The main reason why there is a need for healthcare reforms is that healthcare costs have skyrocketed. For instance, an average family consisting of four family members increased their average costs by little over 7%. US healthcare is in dire need of improvement. The US is among the most developed countries in healthcare, but its healthcare spending is at an all-time high, with poor patient outcomes. The third reason for healthcare reforms is to curb the economic ramifications of healthcare fraud. The US loses between just over 50 billion to nearly 200 billion every year to fraud. The government could direct the money to offset the cost of Medicare.

The Centers for Medicare and Medicaid Services (2016) identify ten crucial benefits, including ambulatory patient services, hospitalization, mental health, substance abuse disorders, habilitative and rehabilitative services, preventive and wellness services, chronic disease management, emergency services, maternity and newborn care, prescription drugs, laboratory services, and pediatric services including vision and oral care.

Regarding the successes of the ACA, it allowed young people to remain under their parents' insurance until age 26, increasing coverage among youth. It also prohibited denial of coverage due to preexisting conditions, a significant step forward in patient protection. The law mandated that employers with over 50 employees provide health insurance, otherwise facing fines, thereby expanding access to numerous Americans. Moreover, the law aimed to make insurance premiums more affordable, broadening insurance coverage.

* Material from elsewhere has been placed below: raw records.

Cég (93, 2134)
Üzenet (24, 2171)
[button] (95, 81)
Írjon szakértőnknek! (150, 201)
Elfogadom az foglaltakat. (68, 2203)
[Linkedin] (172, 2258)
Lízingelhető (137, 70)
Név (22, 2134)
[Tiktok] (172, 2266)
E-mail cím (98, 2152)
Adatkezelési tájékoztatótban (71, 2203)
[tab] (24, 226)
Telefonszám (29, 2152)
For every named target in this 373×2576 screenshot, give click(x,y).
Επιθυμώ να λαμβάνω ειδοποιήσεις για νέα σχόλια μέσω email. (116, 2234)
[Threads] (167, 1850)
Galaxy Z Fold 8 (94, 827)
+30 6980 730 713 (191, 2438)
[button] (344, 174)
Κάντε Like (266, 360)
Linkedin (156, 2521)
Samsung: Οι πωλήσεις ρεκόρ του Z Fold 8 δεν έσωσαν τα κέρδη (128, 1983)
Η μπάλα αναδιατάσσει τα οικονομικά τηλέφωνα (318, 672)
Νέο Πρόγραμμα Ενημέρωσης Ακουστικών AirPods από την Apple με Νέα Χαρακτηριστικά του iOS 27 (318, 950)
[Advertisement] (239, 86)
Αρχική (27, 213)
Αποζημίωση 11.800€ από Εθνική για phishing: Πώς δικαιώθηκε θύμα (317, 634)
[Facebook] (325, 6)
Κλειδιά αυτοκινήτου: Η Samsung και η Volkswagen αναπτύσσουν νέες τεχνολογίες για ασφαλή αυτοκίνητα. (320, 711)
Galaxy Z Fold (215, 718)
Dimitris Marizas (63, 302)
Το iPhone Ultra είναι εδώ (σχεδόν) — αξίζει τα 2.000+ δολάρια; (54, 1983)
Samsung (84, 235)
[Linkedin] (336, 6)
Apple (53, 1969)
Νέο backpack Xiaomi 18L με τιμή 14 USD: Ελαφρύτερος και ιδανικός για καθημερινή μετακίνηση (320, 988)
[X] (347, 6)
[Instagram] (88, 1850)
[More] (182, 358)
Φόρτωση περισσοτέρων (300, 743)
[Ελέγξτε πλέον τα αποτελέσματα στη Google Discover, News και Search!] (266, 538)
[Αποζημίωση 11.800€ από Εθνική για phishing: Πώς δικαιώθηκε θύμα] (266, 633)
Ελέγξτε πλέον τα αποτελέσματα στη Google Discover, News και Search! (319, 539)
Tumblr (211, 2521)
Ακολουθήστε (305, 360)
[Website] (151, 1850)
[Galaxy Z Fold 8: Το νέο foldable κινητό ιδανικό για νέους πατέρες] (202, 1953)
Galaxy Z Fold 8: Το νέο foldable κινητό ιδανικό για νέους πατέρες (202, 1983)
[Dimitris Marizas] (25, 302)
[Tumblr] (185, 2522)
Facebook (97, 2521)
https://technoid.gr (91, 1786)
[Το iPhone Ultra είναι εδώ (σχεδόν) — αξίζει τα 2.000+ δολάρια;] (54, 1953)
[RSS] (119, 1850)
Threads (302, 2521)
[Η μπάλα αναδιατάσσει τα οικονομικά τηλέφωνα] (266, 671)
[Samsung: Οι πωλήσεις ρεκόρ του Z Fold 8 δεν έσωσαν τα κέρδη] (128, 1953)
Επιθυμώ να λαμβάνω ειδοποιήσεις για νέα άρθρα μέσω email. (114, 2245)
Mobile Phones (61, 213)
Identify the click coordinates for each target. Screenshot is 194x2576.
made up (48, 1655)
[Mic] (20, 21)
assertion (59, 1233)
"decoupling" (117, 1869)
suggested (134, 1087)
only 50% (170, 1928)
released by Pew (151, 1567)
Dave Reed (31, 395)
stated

Despite these achievements, the ACA faced notable failures. Healthcare costs continued to rise, contrary to initial promises, and public opposition remained high, undermining its acceptance. Large employers responded by reducing their workforce or shifting employees to part-time status to avoid insurance mandates, creating instability. Critics also argue that government management of healthcare programs leads to inefficiencies, advocating instead for market-based solutions where consumer choice drives quality and cost control (Sparer, 2018). Overall, while the ACA made strides in reforming certain aspects of US healthcare, it also encountered systemic and political obstacles that hindered its full potential.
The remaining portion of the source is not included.